Mahfudz mencatat terdapat tiga tantangan pokok yang dihadapi ideologi Pancasila.
"Pertama, tantangan untuk mengeliminasi kontradiksi sikap, perilaku, dan tindakan terhadap ajaran Pancasila. Misal, perilaku koruptif, LGBT, dan liberalisasi budaya. Tantangan kedua yaitu menguatkan visi kolektif bangsa menuju kekuatan baru di dunia tahun 2045. Tantangan ketiga, mengembangkan ketahanan nasional dalam konteks menghadapi dinamika global. Caranya dengan tidak menjadi proxy atau bagian dari kekuatan global," sambungnya.

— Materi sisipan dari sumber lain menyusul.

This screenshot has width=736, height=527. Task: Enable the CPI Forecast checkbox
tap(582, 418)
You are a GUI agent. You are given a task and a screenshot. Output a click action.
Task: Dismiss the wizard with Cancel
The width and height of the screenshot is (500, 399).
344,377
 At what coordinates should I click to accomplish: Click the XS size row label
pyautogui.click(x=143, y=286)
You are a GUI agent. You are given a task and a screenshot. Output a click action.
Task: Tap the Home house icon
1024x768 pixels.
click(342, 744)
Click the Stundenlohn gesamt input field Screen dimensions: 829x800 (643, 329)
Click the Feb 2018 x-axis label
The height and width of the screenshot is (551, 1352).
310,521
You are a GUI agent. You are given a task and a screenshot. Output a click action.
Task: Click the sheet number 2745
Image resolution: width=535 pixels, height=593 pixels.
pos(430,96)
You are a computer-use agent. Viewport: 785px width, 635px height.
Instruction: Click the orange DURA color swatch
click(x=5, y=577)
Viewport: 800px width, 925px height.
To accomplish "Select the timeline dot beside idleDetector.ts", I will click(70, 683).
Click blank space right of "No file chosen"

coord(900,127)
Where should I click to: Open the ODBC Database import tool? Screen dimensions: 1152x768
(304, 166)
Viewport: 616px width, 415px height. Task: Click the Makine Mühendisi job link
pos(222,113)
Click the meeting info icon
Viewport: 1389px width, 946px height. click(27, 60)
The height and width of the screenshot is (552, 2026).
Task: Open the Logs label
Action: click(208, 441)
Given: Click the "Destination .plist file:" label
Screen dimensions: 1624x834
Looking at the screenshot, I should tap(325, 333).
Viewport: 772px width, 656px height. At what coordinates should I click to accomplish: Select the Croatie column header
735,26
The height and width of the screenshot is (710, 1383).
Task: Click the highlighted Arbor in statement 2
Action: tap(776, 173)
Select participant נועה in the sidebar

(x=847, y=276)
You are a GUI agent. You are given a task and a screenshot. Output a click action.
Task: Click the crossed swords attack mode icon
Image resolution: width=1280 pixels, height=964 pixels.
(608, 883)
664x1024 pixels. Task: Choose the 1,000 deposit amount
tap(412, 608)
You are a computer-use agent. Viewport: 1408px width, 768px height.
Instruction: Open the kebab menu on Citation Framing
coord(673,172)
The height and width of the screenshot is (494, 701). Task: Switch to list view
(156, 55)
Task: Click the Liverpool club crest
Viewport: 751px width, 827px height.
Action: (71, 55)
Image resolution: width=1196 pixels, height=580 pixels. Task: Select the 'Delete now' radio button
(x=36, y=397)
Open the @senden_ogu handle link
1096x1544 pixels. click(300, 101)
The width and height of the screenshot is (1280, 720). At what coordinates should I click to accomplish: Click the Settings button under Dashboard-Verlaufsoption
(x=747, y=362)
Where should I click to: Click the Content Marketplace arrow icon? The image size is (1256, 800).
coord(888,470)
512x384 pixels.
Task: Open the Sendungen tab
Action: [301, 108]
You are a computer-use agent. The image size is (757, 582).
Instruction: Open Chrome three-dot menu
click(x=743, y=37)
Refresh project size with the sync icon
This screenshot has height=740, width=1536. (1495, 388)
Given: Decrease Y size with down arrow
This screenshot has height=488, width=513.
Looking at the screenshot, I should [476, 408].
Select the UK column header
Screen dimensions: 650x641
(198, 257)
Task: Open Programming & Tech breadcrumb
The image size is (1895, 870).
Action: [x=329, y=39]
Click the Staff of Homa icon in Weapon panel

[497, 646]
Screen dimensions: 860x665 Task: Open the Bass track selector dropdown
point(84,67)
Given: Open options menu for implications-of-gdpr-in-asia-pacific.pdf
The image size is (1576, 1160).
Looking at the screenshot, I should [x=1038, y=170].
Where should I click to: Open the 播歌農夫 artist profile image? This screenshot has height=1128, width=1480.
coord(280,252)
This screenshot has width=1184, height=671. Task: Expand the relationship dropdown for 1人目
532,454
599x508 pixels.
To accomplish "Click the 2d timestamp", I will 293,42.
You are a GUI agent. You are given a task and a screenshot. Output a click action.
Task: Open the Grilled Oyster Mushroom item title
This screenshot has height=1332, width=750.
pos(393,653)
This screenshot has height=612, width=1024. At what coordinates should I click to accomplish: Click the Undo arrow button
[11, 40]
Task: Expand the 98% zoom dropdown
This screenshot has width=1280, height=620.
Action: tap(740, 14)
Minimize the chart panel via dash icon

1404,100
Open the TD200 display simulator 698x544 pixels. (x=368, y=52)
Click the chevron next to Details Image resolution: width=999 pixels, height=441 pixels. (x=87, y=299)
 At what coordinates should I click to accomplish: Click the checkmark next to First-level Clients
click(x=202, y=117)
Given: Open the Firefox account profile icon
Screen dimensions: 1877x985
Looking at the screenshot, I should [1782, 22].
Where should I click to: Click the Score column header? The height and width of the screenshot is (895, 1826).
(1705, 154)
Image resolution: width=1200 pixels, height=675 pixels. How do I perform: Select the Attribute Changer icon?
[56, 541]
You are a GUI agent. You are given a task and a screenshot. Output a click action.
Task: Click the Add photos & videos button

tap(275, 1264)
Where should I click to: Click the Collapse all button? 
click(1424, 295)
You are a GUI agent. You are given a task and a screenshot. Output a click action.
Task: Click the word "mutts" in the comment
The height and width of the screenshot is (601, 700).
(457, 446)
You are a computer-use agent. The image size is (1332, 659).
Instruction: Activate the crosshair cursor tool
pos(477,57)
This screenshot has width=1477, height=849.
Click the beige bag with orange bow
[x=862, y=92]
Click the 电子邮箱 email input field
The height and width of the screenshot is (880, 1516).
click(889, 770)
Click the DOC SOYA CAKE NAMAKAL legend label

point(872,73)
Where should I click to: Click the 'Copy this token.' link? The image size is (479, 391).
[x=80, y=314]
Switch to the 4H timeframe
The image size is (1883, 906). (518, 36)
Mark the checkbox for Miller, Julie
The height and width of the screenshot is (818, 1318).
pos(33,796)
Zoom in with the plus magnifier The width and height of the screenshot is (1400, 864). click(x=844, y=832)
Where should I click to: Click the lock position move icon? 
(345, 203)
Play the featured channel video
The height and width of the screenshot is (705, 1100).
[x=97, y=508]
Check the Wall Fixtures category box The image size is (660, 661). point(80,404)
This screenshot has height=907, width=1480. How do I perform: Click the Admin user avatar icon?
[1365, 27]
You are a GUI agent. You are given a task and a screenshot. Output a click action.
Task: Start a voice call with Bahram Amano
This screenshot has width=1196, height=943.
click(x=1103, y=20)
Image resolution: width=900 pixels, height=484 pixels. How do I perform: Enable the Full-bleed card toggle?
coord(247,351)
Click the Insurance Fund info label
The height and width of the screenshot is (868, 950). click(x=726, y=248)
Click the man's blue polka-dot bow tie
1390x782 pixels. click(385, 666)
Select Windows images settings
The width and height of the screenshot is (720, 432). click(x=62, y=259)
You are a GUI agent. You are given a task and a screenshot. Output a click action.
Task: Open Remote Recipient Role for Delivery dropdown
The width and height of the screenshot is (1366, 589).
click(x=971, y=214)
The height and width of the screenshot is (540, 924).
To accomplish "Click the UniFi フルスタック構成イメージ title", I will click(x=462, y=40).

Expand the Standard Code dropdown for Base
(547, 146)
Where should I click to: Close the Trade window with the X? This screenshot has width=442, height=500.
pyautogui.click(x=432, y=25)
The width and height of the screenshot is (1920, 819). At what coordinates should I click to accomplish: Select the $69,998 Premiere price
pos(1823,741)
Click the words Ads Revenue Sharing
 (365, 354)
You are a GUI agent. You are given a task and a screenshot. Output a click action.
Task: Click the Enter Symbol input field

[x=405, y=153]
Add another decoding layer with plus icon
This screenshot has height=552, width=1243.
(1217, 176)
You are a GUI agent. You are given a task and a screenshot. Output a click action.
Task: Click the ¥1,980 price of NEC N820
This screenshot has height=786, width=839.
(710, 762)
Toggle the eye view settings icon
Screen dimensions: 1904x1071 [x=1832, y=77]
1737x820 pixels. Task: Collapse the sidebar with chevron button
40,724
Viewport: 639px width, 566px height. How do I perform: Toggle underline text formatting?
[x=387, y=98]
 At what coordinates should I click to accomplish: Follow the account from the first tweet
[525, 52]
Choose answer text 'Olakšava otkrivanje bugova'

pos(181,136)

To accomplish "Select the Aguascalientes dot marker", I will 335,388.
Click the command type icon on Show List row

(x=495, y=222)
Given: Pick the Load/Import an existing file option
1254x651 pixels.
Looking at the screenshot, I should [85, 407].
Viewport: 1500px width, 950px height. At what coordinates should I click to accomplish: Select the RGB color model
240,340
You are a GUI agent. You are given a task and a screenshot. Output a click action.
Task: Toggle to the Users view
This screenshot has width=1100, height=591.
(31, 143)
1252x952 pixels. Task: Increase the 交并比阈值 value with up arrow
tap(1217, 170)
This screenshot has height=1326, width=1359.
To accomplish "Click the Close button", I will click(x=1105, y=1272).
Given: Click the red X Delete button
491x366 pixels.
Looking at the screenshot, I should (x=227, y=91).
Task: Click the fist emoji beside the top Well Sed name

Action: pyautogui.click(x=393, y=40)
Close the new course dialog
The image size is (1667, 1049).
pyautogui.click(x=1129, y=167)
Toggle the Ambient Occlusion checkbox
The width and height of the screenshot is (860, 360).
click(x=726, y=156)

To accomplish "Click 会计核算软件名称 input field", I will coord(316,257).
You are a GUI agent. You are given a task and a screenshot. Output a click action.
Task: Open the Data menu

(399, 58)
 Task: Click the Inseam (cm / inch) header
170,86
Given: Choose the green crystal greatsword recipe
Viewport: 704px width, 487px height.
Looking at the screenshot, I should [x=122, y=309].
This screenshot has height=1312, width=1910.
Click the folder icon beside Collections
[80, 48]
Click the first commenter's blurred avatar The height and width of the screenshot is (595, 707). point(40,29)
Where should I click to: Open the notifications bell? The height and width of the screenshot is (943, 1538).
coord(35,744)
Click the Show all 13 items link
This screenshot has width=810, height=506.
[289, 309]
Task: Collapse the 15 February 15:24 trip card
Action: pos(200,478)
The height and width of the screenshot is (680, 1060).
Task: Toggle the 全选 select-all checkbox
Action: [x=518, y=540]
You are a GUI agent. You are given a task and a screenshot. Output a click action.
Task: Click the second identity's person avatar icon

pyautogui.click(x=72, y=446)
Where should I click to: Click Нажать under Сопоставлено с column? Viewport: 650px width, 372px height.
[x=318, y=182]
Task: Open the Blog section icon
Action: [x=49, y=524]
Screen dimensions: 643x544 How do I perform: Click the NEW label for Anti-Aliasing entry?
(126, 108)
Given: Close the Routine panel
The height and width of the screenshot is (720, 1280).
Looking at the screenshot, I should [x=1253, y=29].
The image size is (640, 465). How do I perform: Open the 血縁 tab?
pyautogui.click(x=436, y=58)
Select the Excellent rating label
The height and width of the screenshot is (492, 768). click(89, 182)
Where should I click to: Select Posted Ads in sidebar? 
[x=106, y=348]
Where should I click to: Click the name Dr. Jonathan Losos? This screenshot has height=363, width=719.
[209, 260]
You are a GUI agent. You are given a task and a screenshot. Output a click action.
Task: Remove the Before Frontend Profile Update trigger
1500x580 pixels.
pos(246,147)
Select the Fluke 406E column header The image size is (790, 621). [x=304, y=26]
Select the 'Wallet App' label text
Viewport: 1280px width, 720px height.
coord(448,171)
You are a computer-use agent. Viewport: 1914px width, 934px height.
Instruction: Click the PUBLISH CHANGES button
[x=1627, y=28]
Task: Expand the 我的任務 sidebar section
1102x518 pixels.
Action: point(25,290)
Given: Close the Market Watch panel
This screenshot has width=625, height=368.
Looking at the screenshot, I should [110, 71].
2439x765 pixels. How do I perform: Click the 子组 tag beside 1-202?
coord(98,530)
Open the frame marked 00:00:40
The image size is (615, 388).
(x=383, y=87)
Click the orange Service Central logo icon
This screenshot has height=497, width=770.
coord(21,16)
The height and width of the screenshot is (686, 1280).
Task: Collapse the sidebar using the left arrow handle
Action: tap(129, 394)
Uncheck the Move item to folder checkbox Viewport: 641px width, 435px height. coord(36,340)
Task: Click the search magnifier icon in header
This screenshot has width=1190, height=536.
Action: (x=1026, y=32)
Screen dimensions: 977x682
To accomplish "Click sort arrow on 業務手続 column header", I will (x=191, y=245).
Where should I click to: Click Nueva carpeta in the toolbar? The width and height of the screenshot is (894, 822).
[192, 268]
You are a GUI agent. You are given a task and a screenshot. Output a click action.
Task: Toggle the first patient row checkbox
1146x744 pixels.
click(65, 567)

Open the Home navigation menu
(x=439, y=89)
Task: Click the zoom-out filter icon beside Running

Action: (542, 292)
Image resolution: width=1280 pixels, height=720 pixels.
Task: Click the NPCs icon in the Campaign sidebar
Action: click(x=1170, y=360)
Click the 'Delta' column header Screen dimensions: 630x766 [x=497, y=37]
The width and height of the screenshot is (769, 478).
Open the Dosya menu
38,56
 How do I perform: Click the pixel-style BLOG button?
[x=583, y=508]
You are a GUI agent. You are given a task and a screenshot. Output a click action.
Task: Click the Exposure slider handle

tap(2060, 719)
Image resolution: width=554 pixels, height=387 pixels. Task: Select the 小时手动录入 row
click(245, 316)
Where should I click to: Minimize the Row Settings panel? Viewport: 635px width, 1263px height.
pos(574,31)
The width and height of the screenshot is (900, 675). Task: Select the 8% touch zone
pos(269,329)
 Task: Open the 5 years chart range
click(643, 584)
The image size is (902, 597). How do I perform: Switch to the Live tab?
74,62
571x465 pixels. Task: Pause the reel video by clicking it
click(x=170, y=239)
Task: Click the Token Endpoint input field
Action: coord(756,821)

Mahfudz menjelaskan ancaman utama ideologi Pancasila ialah proxy dari kekuatan global dalam perang asimetris. Kemudian, arus liberalisasi dalam trend open society. Ancaman lainnya ialah industrialisasi politik.
"Banyaknya konsultan politik, lembaga survei, itu yang membuat adrenalin politik banyak pihak naik, sehingga yang tidak pernah masuk dalam organisasi politik dan tidak memiliki ideologi, terjebak dalam permainan politik tak bervisi dan membuat demokrasi kita menjadi Wani Piro," papar Mahfudz.
Ketua Komisi Aparatur Sipil Negara (KASN) Agus Pramusinto, juga berpesan pentingnya netralitas ASN yang banyak diuji. Menurut Agus, politik di Indonesia kerap menyeret-nyeret ASN.
"Ikut salah, gak ikut salah. Jadi, kalau mereka para ASN terbawa-bawa, akan menjadikan kerja birokrasi tidak efektif. Karena yang muncul adalah politik balas budi, politik balas dendam," pungkasnya.
Agus menyoroti adanya data dari Bawaslu, yang mengungkap dalam rentang waktu 2020-2021 di mana saat itu digelar Pilkada di 270 daerah, pelanggaran netralitas ASN mencapai angka 2.034. Dari jumlah pelanggaran itu, 1.373 ASN di antaranya diberi sanksi oleh pejabat pembina kepegawaian (PPK).
"Kita sudah memasuki tahun politik dan puncaknya tahun depan, itu ada 548 Pilkada dan Pileg serta Pilpres. Potensi kegaduhan akan berlipat ganda. Sekarang jika diikuti media sosial, istilah cebong, kadrun itu masih ada. Dan jika terus berlanjut, itu membahayakan," tambahnya.
Maka, pihaknya mengajak agar para ASN menempatkan diri pada posisi netral dalam pemilu.
“Sebab jika tidak akan mempengaruhi pelayanan publik ke depannya. Hal itu salah satu tantangan yang dihadapi Pancasila, di mana kita masih kerap berpotensi terpecah karena politik," tutupnya.